The Parable of the Chocolate Cake

The phone rings.

Alice: "Hello? Alice here."

Bob: "Hello Alice. It's Bob. I've discovered the most wonderful argument."

Alice: "That's great. I'm just sitting down to a plate of fresh chocolate cake."

Bob: "Then you won't be happy to hear what I discovered."

Alice: "Oh dear. You might as well tell me."

Bob: "The cake doesn't exist."

Alice laughs. "I assure you it does. I spent the last hour baking it and it smells delicious."

Bob: "Well, that's all an illusion. Let me explain. At the beginning of the universe there was no cake, right?"

Alice: "Certainly not."

Bob: "And it takes more than an instant to make a cake, right?"

Alice: "Yes, about 45 minutes."

Bob: "So an instant later, lets call it instant 1, there was no cake as well."

Alice: "OK."

Bob: "And by the same argument, there was no cake an instant later."

Alice: "OK, sure."

Bob: "So by a logical extension of this argument, there is no cake today."

Alice: "Well, I do have cake in front of me, so it seems there must be a flaw somewhere in the argument. Surely one of those instants was a time when I took the cake out of the oven.
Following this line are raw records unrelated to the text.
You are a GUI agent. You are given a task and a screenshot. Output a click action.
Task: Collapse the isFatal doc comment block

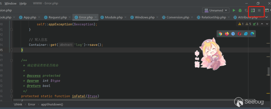12,60
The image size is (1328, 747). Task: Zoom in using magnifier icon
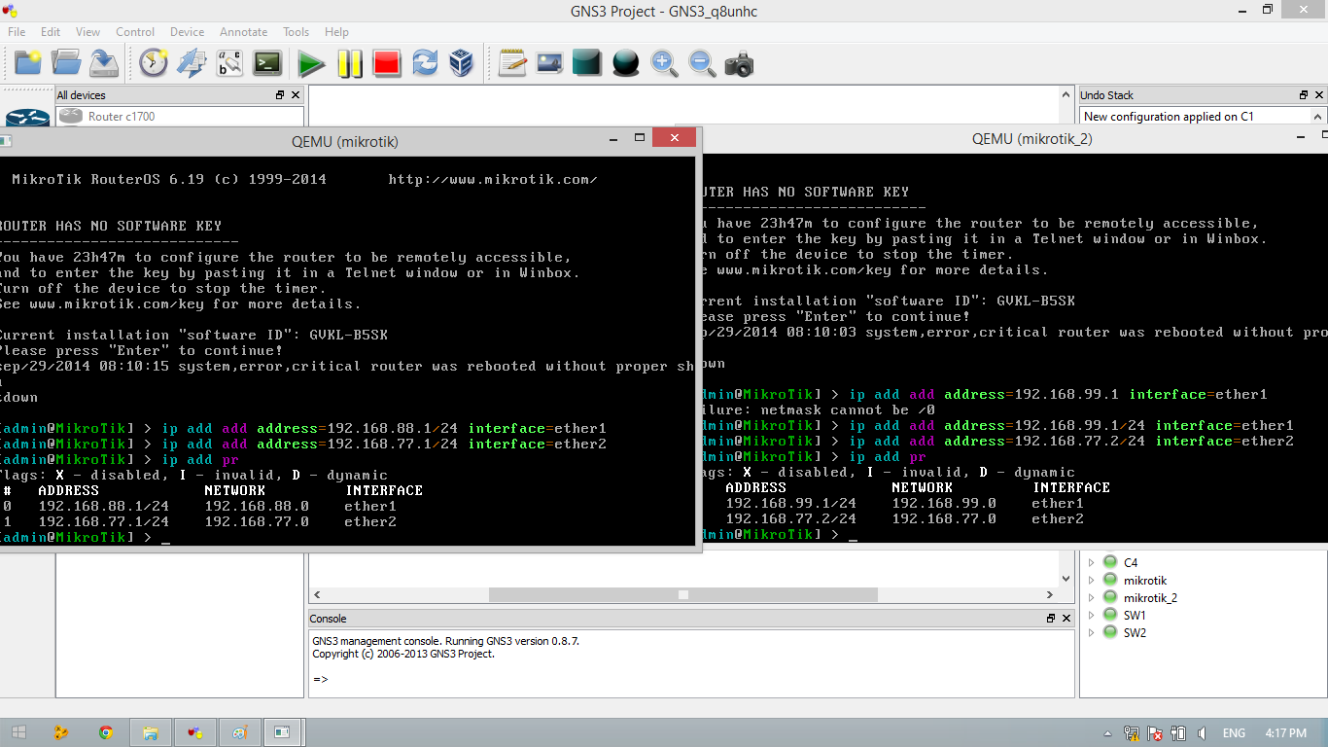point(663,63)
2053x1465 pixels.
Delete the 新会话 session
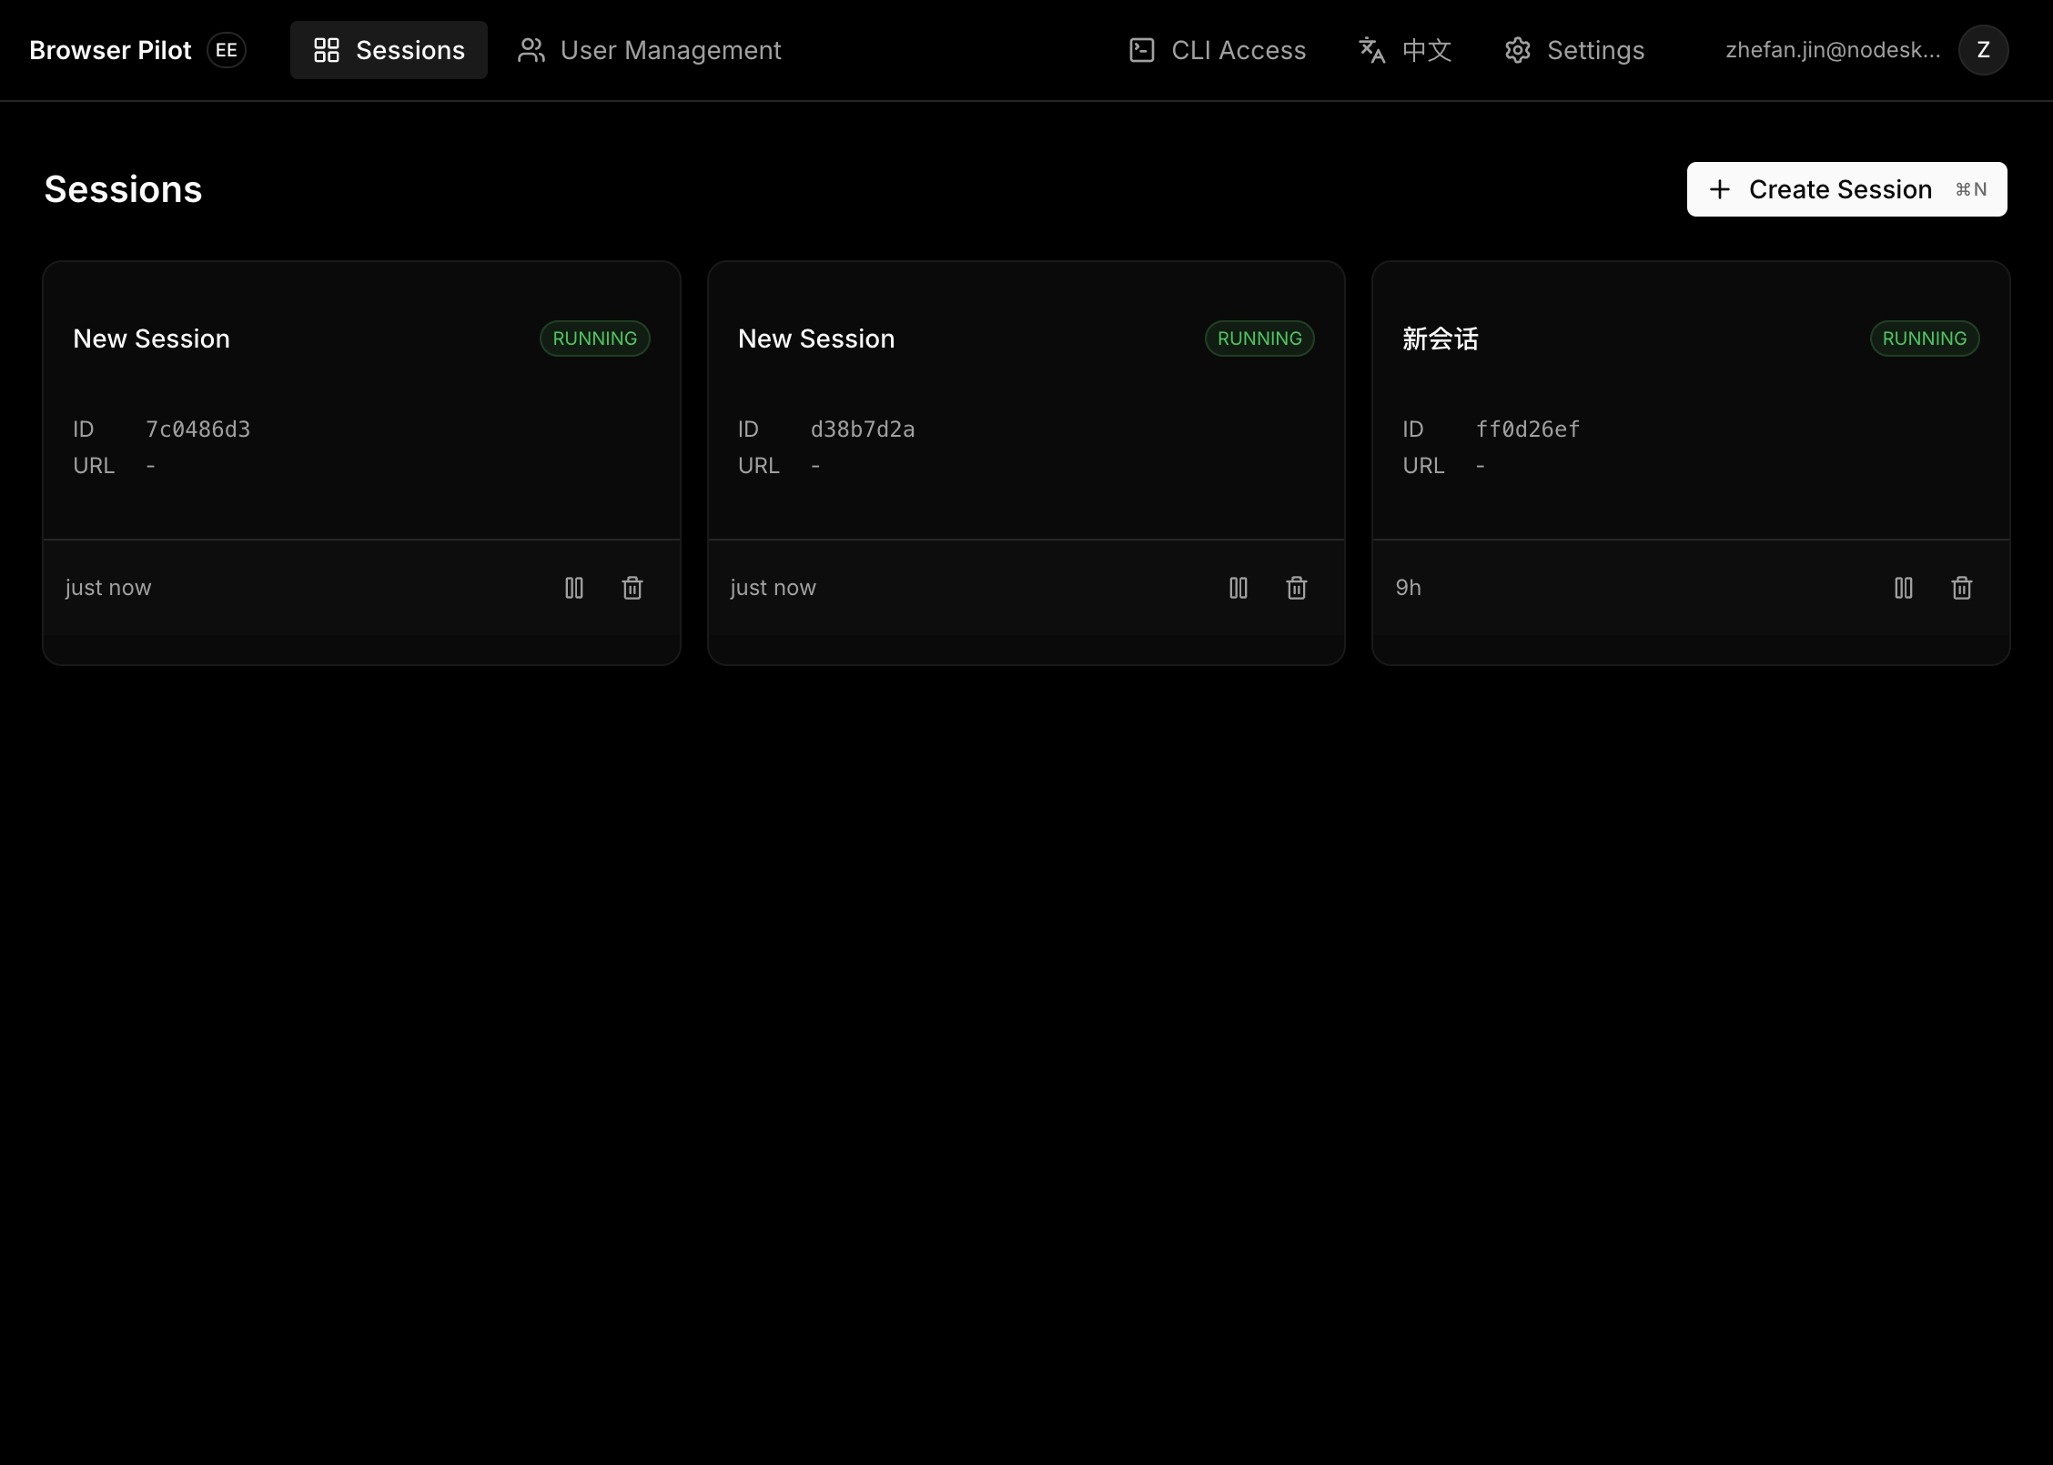[1961, 588]
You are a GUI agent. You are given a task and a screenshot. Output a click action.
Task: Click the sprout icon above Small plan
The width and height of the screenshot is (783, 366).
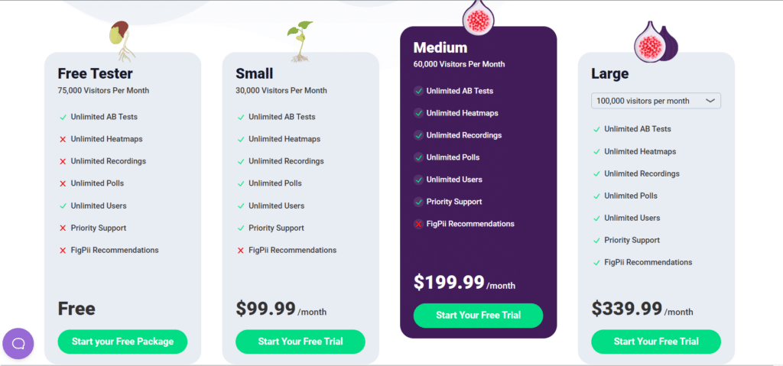point(299,40)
I would have to check it with a toothpick to be sure it was done, but the cake might have existed then."

Bob: "If you took the cake out of the oven, then it was already a cake and you would not have needed to check it. But we already agreed that it wasn't a cake in the previous instant, so there is no cake."

Alice: "But I have the cake right here."

Bob: "It might seem so, but that is an illusion. Unless you can find a flaw in my argument, it is true and the cake doesn't exist."

Alice: "If you say so."

Bob: "Lets look at it another way. The cake is made up of lots of ingredients, right?"

Alice: "Sure. Flour, Sugar, Cocoa powder, egg, ..."

Bob: "OK, and those are composed of molecules, which are composed of atoms, which are composed of neutrons, protons, and electrons, right?"

Alice: "Sure. So?"

Bob: "Well, Neutrons are not cake, right?"

Alice: "Certainly not"

Bob: "And neither are protons or electrons."

Alice: "OK."

Bob: "So if you take away all of the neutrons, protons, and electrons from the cake what do you have left on the plate?"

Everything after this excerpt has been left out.